Sometimes, instead of picking a random individual, it’s more appropriate to select from different categories within the population. When this is done, we call it stratified sampling.
These categories are called ‘strata,’ hence the name of this type of selection method. Each category, or stratum, is considered to be a sub-population from which individuals are sampled.Stratified sampling is used when the characteristics of the population can’t be randomly sampled as a whole. Have you ever filled out a survey where you were asked which age range you belonged to? How about your race? You were probably asked about your gender as well, right?When you select an age range of 20-29, 30-39, 40-49; check a box for ‘Caucasian,’ ‘Native American,’ or ‘Hispanic;’ and indicate if you are ‘male’ or ‘female,’ it allows the survey authors to group individuals into certain categories before selecting random individuals for a sample. It probably doesn’t make much sense to lump 20-year-olds with 70-year-olds when asking about health care, nor is it always beneficial to combine males and females when studying jobs, salaries or other employment information. It’s in this way that stratified sampling allows for random samples to be selected, but from smaller, more comparable populations.
Similar to stratified sampling, but more broadly categorized, is cluster sampling. This is when populations are divided into clusters, which are then randomly sampled. So, instead of randomly sampling individuals from each subset of the population, the subsets themselves are sampled.Say, for example, that you want to do a political survey in a large city like Atlanta. It would very time-consuming and expensive to use simple random sampling, because you might randomly select individuals that are spread throughout the entire city, and you would have to drive to each individual home in order to get your information.If, however, you used cluster sampling, you would define clusters within the city, say a size of one square mile each, and then randomly select which clusters to visit. And instead of sampling random individuals, you would instead visit each and every house within each cluster.
When randomly selected, clusters can be assumed to represent the whole (like the city of Atlanta) but with much less time and effort.
Like any good chef knows, you only need a small spoonful to understand what an entire pot of soup tastes like. Scientists know this as well, and they use a variety of sampling techniques to make inferences about a population.In order for a sample to be representative of the population, it must be random. Simple random sampling takes this to heart, and in this technique, each individual must have an equal opportunity to be selected, and each individual selection is independent of the others.
Systematic sampling takes a more ordered approach because samples are selected at specific intervals.
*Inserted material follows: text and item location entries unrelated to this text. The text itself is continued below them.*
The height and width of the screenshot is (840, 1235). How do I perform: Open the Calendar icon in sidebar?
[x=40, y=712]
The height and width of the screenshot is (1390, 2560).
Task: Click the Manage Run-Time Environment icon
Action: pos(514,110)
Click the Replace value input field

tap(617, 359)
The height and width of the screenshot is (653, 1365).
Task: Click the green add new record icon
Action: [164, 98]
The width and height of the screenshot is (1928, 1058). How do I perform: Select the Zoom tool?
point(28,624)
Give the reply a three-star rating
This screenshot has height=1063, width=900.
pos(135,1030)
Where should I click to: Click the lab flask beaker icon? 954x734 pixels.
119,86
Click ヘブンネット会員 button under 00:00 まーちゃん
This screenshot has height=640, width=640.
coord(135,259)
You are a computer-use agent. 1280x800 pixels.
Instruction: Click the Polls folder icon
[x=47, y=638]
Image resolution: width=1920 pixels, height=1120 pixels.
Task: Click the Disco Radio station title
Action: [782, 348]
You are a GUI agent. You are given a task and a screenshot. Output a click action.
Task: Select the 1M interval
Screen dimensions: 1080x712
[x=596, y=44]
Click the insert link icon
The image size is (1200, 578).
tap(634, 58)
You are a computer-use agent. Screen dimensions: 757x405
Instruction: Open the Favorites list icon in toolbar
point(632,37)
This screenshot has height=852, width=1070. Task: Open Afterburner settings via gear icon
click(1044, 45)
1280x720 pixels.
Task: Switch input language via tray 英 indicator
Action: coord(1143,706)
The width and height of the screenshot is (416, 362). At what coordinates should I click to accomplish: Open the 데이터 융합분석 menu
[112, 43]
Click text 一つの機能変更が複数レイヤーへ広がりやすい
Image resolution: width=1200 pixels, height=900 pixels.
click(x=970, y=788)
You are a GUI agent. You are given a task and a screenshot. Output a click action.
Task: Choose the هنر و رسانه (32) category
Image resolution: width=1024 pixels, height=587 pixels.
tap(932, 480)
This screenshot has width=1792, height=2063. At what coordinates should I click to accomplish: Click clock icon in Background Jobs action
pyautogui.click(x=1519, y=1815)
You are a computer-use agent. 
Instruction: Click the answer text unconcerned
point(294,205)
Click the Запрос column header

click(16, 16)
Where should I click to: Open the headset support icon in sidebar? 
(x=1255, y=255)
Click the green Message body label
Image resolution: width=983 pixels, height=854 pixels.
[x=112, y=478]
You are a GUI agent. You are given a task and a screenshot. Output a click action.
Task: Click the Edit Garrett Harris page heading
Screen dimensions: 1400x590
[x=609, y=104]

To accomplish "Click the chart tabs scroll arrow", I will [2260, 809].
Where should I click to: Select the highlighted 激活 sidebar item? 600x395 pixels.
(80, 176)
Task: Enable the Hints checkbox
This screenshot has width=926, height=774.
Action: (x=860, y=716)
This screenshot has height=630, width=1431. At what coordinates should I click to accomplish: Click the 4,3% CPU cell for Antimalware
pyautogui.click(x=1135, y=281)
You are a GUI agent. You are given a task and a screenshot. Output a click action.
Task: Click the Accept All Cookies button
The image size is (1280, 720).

As long as the start point is randomly selected, systematic sampling could be every 100th customer, every 3rd tree or every 140th bag of dog food at the factory.Stratified sampling is used to select from different categories within the population. By grouping individuals into relevant categories (such as age or gender), scientists can randomly select samples from smaller populations that are more similar to each other.Finally, cluster sampling is used to divide populations into clusters, which are then randomly sampled. Instead of sampling individuals, the clusters themselves are randomly selected to represent the population as a whole.
You should be able to describe four sampling techniques that allow scientists to make inferences about a population after completing this lesson.